The inter-union will meet on Tuesday evening to decide on the next steps: "there is no gravel between us", assured France Inter on Saturday, the secretary general of FO Frédéric Souillot.

“There will be general assemblies which will decide on the renewal or not” of the movement on the sites on strike.

In an interview with Le Parisien, the Minister of Labor Olivier Dussopt, a former socialist, defended a "left-wing reform which could have been carried out by a social-democratic government".

>> To see: Pension reform before the Senate: the bill in the hands of the right

The left, which has largely occupied the field in the Senate since the start of the debates on Thursday, argued all day against the first article of the government bill which provides for the gradual extinction of five special regimes (electricity and gas industries, RATP, Banque de France, notary clerks and employees, members of the Economic, Social and Environmental Council).

The right being almost absent from the discussion.

"You have decided to 'border' a major sector of our energy sovereignty", launched the president of the PS group Patrick Kanner to the address of the Minister of Labor.

"You are going to go down in the history of the gravediggers of our social protection".

"Mr.
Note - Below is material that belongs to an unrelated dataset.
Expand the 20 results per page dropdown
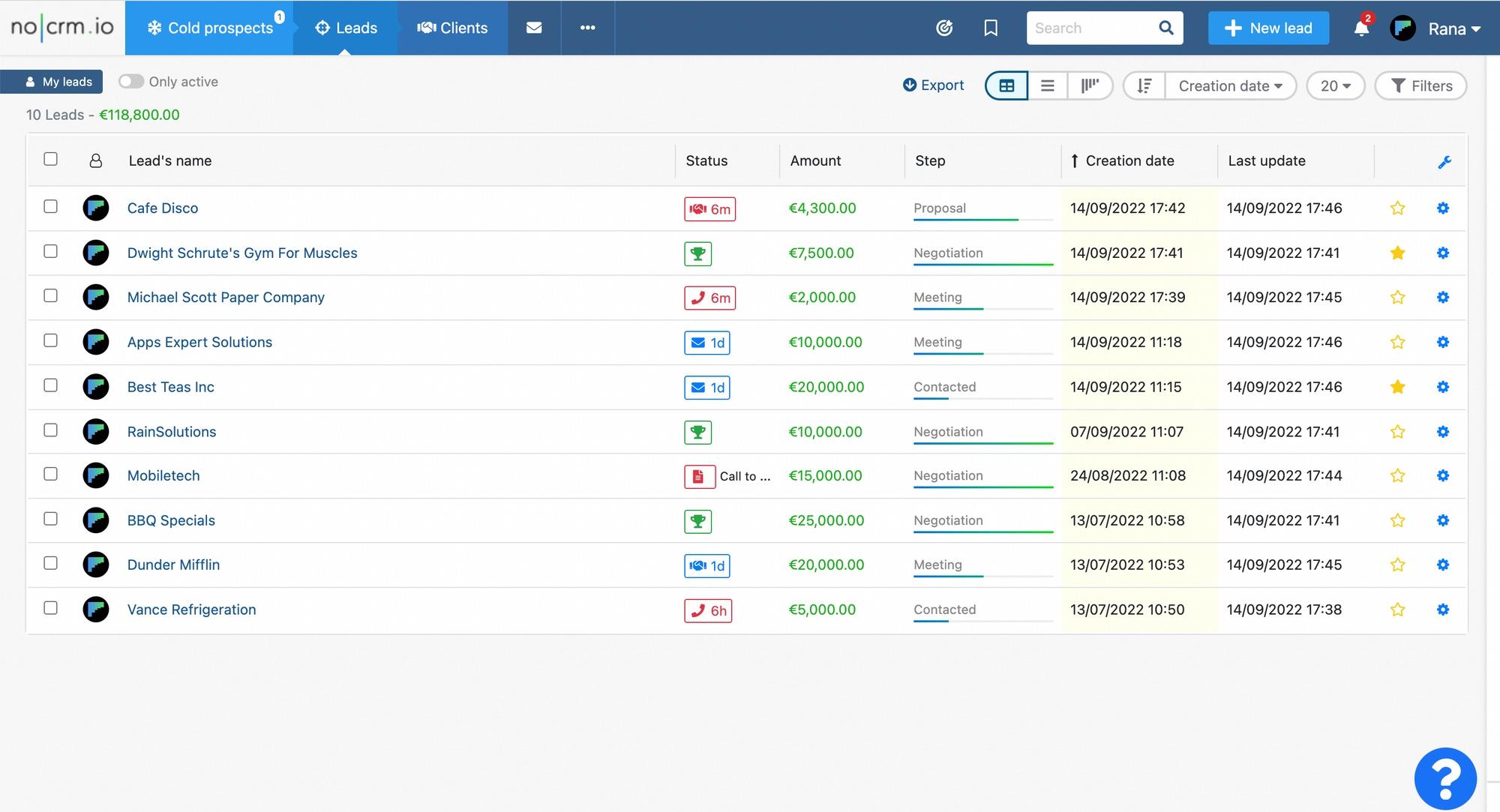1500x812 pixels. pos(1335,86)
Minister, to use an expression consecrated by one of your colleagues, you have decided to borderline a major sector of our energy sovereignty" exclaims @PatrickKanner, against the end of the special regime for the electricity and gas industries. #Retreats pic.twitter.com/E5cj3P7VoA

— Public Senate (@publicsenat) March 4, 2023

Article 1 of the draft reform provides for the gradual extinction of the special regimes of the electricity and gas industries, the RATP, the Banque de France or the clerks and employees of notaries.

This will affect agents recruited from September 2023, who will be affiliated to the common law scheme for old-age insurance.  

The leader of the LR senators, Bruno Retailleau, wants these special schemes to also be abolished for current employees, but his proposal will be examined later.

The government is against, and its amendment could be rejected, for lack of support from the centrists.

"You haven't done anything for two days, we are working"

For the left, the end of special regimes is "an ideological and demagogic proposal", which will not generate financial gain.

The trades concerned “are they as painful yesterday as today?”, retorted the general rapporteur Élisabeth Doineau (Centrist Union).

"We must open our eyes, we are asking for efforts from all French people, whoever they are".

The debates will continue on Sunday on article 2, also sensitive, concerning the employment of seniors.

The climate hitherto very balanced was tense on Saturday evening, around an imbroglio on the publication of an "opinion" of the Council of State on the bill, insistently requested by the left.

The Minister of Labor assuring him that it is a "note" which does not have to be published.

>> To read: Pension reform in Parliament: the next key steps

"I thought I understood that I was not in the National Assembly", replied Olivier Dussopt when the socialist Marie-Pierre de La Gontrie questioned his "sincerity".

Acerbic exchange also between the latter, who launched on the right "you have not done anything for two days, we have been working", and the rapporteur LR René-Paul Savary, who retorted, praising the constancy of the senatorial majority on the question of pensions: "You prefer the effects of the platform to the efficiency of work".

The fit of tension was brief, far from the permanent heckling that had prevailed in the National Assembly.

In a forum at the JDD, four former presidents of the Assembly, Bernard Accoyer, Claude Bartolone, Jean-Louis Debré and François de Rugy have also denounced "a distressing spectacle", calling for "respect the National Assembly and its president ".